Entonces me extrañó que no hubiera visto «su Virgencita» y le contesté: «ah….si no está ahí…entonces me mataste…» y seguí mi diálogo en mi corazón pues no alcancé a contestar mucho más. Todo el tiempo estaba yo gratamente sorprendida con un niño que siendo «de estos tiempos» no parecía ser de este tiempo. Se interesaba por cosas que no se le ocurriría apenas a ninguno de los otros niños que estaban en ese lugar de veraneo.
A esa altura de nuestro encuentro, sentía el deseo de avisarle a Amado «mirá que niño tan especial». Pero no. Me quedé en el mismo lugar todo el tiempo, sin moverme. El niño en silencio seguía mirándome pupila a pupila, como con sorpresa en el rostro, entonces estando yo casi que paralizada pensando cómo ayudar al niño, queriendo a su vez avisarle a Amado, queriendo también conocer a los padres del niño y felicitarlos por la educación que le habían dado…, queriendo también saber si el niño había visto bien en aquella capilla, si no se había equivocado… o sea muchas cosas que me dejaban como paralizada y sin atinar a sin resolver nada.
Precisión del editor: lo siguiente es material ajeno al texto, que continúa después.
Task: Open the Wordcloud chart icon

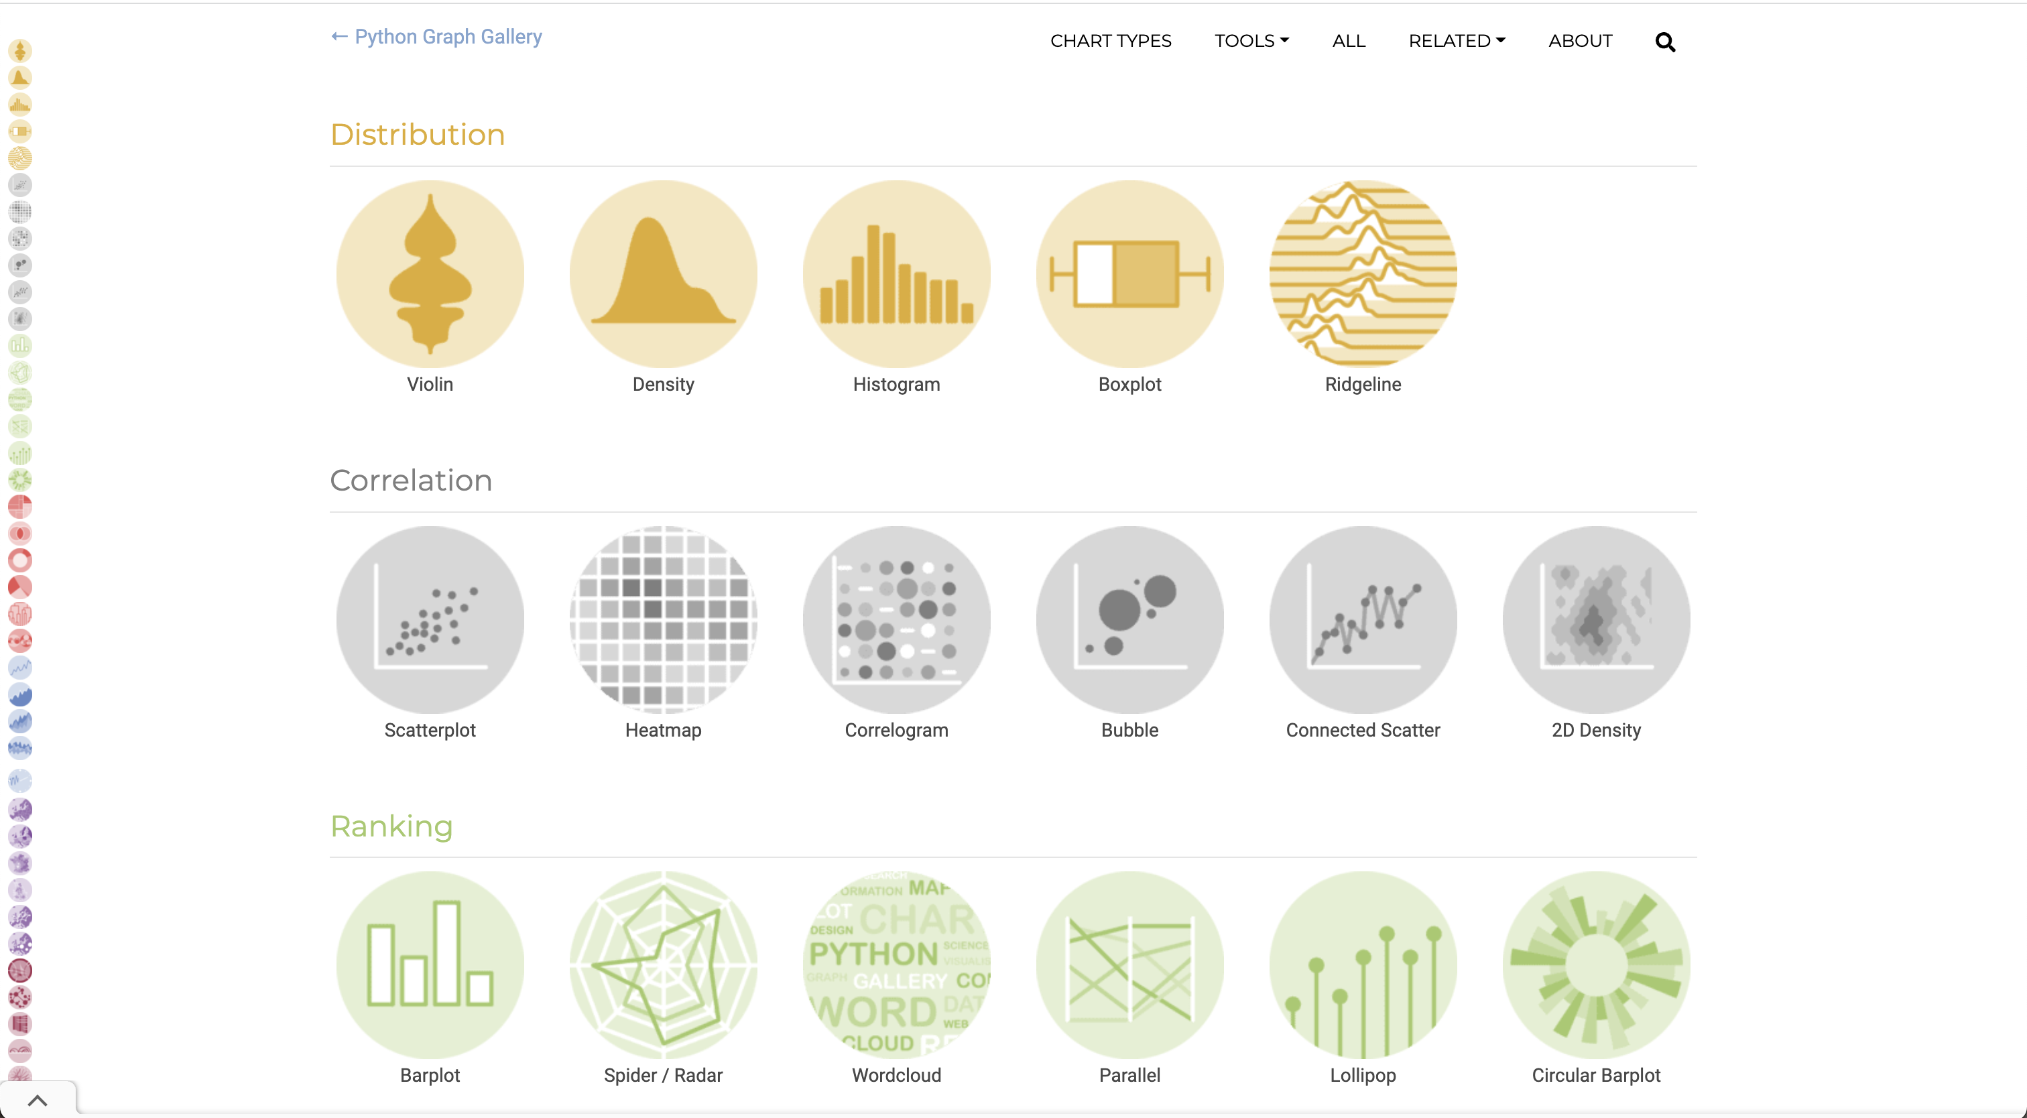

De pronto, el niño mirándome siempre a los ojos, pasó por mi flanco derecho, hacia mis espaldas y yo pensé….»debe de haber ido con sus padres…debo seguirlo con la mirada… a ver a dónde va y luego ir a hablar con sus padres y felicitarlos por ese niño tan especial».
Entonces me di vuelta para mirar y allí estaba el niño, unos pasos detrás de mi, mirando el cielo, la cabecita echada hacia atrás y a unos centímetros de su rostro las manos juntas.
Entonces me dije: «Está rezando al cielo!!…que niño tan especial… Oh! lo estoy invadiendo…voy a dejar que siga orando…»
Vi entonces que él hacía un gesto con sus manos, como de cuando uno se frota las palmas una contra la otra, siempre en esa misma posición pero ahora mirándome de soslayo, como diciéndome: «mira lo que hago».
Yo me dije….voy a buscar a Amado y a contarle…entonces entré corriendo al museo y llamé a Amado y le dije: «vení… no vas a creer… tenés que acompañarme a conocer a los padres de este niño… vení… quiero que lo conozcas… dale… apurate»
Y mientras le decía esto vi por una de las ventanas del museo al niño que seguía mirando el cielo…..y miré en dirección a Amado mientras él contestaba «ya voy»….y caminaba rápido hacia mí…
«¿Qué?» me dijo.
Y yo miré hacia afuera y no vi más al niño.
Era la hora de cierre de la fortaleza, esto es al comienzo de la caída del sol, a las 6 de la tarde.